About this task »
In the records, find every line with the word "computer" and copy it out.

Records shown »

+ + + + + + +

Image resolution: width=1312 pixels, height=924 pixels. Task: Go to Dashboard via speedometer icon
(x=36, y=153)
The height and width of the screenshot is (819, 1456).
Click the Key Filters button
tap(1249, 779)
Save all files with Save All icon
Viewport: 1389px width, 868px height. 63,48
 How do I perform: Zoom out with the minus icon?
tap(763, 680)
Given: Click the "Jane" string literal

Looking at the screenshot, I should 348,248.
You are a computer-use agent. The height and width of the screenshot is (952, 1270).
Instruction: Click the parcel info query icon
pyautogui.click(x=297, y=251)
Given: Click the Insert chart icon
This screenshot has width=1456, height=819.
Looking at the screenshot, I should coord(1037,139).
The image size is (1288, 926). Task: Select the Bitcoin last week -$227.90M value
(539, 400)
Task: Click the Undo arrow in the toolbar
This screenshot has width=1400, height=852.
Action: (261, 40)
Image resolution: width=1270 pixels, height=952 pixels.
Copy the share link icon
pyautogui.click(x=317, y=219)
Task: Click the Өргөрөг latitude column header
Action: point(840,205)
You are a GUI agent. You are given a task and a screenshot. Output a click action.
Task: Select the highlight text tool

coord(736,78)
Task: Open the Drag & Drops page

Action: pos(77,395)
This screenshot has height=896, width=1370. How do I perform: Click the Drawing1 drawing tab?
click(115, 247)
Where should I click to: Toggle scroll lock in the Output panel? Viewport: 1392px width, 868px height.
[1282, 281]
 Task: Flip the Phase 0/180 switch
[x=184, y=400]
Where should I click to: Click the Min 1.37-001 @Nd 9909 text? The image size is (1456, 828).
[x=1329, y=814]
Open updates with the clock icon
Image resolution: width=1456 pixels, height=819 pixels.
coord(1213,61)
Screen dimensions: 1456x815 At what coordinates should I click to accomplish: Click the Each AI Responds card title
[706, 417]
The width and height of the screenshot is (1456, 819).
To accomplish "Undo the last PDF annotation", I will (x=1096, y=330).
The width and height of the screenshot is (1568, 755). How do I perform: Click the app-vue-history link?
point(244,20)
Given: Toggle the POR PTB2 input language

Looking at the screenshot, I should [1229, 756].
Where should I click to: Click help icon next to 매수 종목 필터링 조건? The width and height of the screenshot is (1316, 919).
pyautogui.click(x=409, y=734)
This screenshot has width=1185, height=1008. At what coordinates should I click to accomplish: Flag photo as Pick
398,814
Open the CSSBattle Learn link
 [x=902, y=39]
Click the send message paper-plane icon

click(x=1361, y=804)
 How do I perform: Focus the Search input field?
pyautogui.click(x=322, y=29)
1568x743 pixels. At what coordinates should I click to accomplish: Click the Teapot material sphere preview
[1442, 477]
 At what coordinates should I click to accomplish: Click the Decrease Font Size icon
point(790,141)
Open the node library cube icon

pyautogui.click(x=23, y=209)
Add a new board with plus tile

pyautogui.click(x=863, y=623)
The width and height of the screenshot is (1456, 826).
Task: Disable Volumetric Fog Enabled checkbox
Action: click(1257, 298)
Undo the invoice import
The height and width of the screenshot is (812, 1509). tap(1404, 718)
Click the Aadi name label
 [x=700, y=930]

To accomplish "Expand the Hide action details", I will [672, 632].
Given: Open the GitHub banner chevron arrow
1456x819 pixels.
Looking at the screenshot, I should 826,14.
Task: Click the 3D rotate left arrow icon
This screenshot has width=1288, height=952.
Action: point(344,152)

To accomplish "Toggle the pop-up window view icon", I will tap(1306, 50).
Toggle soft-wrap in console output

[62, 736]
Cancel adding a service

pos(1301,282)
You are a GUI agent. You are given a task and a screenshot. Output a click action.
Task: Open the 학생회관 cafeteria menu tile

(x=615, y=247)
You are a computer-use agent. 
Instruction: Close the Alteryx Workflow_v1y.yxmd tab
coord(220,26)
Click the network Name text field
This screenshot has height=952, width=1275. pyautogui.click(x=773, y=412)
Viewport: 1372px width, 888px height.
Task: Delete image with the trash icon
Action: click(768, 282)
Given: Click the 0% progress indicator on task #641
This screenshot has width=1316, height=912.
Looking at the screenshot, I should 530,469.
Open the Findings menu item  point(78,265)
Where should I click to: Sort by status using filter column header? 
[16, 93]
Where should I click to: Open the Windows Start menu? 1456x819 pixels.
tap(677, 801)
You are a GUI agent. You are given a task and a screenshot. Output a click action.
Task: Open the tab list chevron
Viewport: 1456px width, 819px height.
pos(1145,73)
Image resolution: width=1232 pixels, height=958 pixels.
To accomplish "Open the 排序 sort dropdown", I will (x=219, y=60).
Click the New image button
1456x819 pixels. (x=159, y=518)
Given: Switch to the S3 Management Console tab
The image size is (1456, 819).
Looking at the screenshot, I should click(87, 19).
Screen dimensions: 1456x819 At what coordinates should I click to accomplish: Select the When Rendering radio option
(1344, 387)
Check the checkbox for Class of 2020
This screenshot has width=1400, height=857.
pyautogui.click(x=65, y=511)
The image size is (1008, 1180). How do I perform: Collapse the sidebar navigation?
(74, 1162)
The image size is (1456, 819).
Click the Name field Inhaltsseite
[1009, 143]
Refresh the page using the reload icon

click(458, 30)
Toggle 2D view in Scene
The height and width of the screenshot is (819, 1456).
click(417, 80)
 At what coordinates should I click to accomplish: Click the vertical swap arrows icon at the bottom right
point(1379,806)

+ + + + + + +

Task solution »
You are a computer-use agent. The height and width of the screenshot is (952, 1270).
You are a computer-use agent. 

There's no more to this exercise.